I'm going to need to price options on this stock tomorrow, so let's calibrate Heston's model to this most recent closing data. For this, use some method of least squares optimization, finding the parameter values that best describes the price data. Whatever method I use, I calibrate Heston's model to the $n \times m$ data points of today.
Now, let's say I also have access to previous days' closing prices, say $d$ days, each with $n \times m$ prices. That's $d \times n \times m$ closing prices.
Should I include all $d \times n \times m$ closing prices in my calibration? That is, should I try to fit Heston's model to $d \times n \times m$ data points? This seems like it would better capture the recent history of the option prices.

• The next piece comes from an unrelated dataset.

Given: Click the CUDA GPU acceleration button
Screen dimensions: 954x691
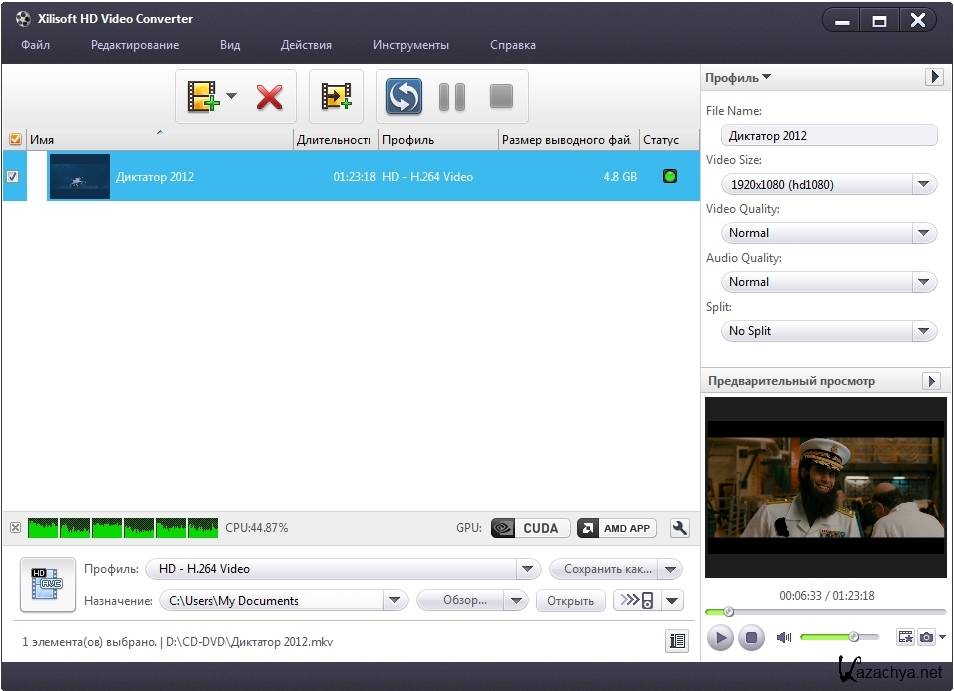Looking at the screenshot, I should click(530, 528).
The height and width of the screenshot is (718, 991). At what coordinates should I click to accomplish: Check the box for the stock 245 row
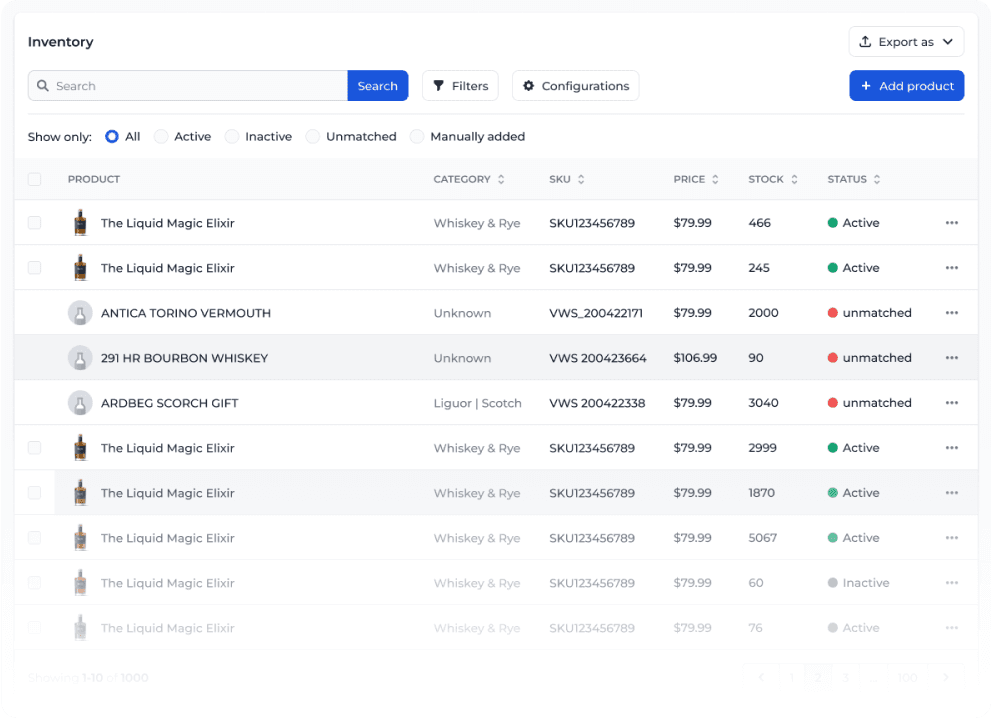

Or, should I stick with the most recent data, perhaps relying on some efficient markets idea to argue this is all I need?
Or, perhaps calibrate the model $d$ times, once to each day of data, build a distribution of parameters and pick the most likely parameters?
Or,...
It seems there are many methods for calibration. I'd be excited to hear from those with experience on how they have seen it done!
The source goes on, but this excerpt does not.